Italian gemologist and appraiser

Larisa Popova (born May 20, 1975) is an Italian gemologist, appraiser and jeweler.

==Early life==
Larisa Popova was born on May 20, 1975, to Valentina Popova and Yuriy Popov.

==Education==
Larisa enrolled in a study program at Moscow University of Commerce and acquired her bachelor's in commerce. She earned her gemologist degree from HRD Antwerpen, which included courses on gemology, pearls, diamond grading, and diamond polishing. She then became a jewelry professional at the Gemological Institute of America. She has also attended a Color Stones Grading and Evaluation course from the International Gemological Institute. Later, she got her Personal Property Appraisal from the Insurance Institute of Jewelry Appraisal and joined the Perity Association of Italy for her jewelry appraisal for the court.

==Career==
In 2016, Popova evaluated the 32-carat Koi Diamond, an orange and white diamond that is shaped like a pear and resembles a Japanese Koi fish. The diamond belongs to Emmanuel Abramchuk, the partner of Eddy Elzas.

In January 2017, she graded and evaluated Natural Rough Spinel of 185.22 carats. The unique stone had distinguished marks shown clearly in the middle of the stone at two hours, 3 and 9 o'clock. The written marks were in Arabic with "Allah, Mercy, and Suleiman" inscribed.

In January 2019, she made a Guinness World Record by grading and evaluating 555.55-carat Natural Black Diamond, a giant polished diamond. The diamond was sold out in February 2022 in Sotheby's auctions.

From February 2019 to January 2020, she represented the owner in several auction houses for the sale process.
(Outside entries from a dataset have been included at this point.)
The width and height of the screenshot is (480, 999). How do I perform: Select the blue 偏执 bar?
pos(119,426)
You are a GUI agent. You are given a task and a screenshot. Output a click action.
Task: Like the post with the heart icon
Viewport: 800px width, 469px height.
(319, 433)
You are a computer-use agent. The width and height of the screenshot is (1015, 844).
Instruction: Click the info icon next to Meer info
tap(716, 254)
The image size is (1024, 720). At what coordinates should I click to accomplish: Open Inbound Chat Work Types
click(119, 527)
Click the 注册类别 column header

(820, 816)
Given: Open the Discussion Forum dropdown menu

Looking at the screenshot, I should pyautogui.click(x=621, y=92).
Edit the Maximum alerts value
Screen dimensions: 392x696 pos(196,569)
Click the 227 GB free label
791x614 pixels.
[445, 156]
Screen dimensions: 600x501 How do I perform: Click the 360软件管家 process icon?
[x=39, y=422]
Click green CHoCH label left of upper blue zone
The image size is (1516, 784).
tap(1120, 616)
Popova has also developed the Lotus cut, a precision diamond cut with more than 105 facets.

==Personal life==
Eddy Elzas has only partnered with Larisa Popova in his life. Before his death in November 2021, they had an office in the Diamond Bourse building in Hovenierstraat 2, Antwerp, Belgium. They have worked with royal families, princesses, sultans, and various actors.